**EXERCISE DETAILS**
Return the records exactly as they appear below, omitting the pictures.

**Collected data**
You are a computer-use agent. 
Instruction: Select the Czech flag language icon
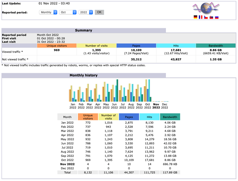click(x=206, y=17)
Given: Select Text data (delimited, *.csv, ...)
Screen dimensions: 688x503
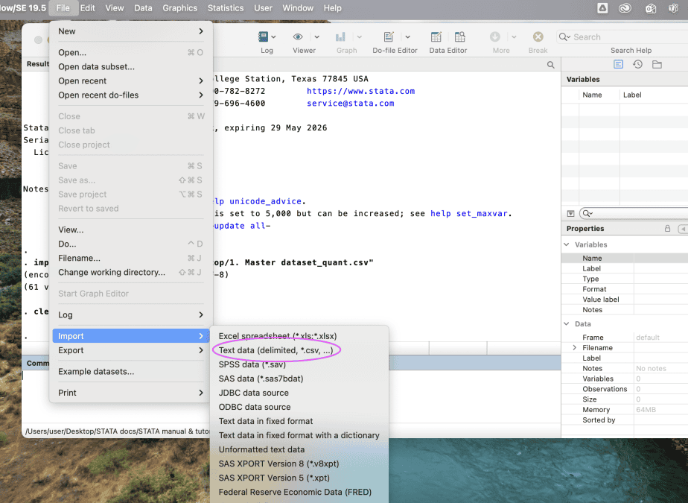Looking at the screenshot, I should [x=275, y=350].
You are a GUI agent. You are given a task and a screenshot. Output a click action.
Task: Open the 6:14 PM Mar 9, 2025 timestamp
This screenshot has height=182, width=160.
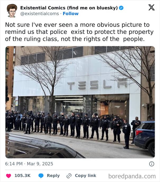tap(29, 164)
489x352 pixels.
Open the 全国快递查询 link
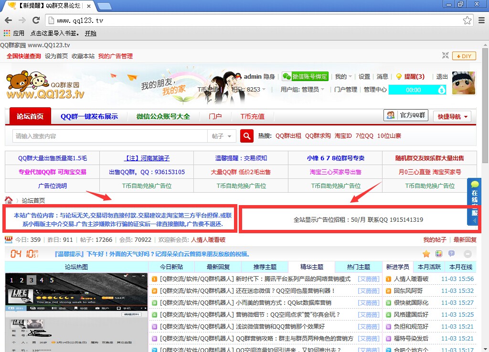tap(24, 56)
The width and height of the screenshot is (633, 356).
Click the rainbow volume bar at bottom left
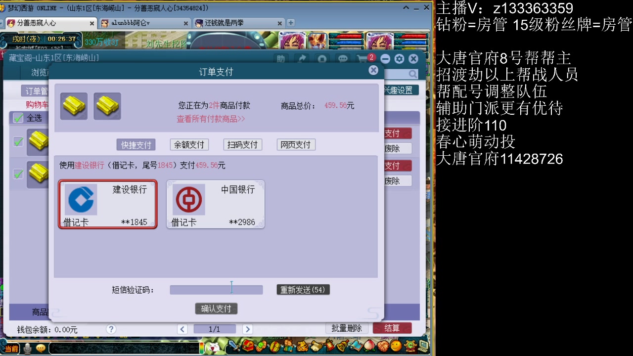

**EXPECTED OUTPUT**
You are a computer-use agent. 
Instruction: Select the Czech flag language icon
click(x=206, y=17)
Given: Select Text data (delimited, *.csv, ...)
Screen dimensions: 688x503
Looking at the screenshot, I should [x=275, y=350].
You are a GUI agent. You are given a task and a screenshot. Output a click action.
Task: Open the 6:14 PM Mar 9, 2025 timestamp
This screenshot has height=182, width=160.
tap(29, 164)
489x352 pixels.
Open the 全国快递查询 link
tap(24, 56)
The width and height of the screenshot is (633, 356).
Click the rainbow volume bar at bottom left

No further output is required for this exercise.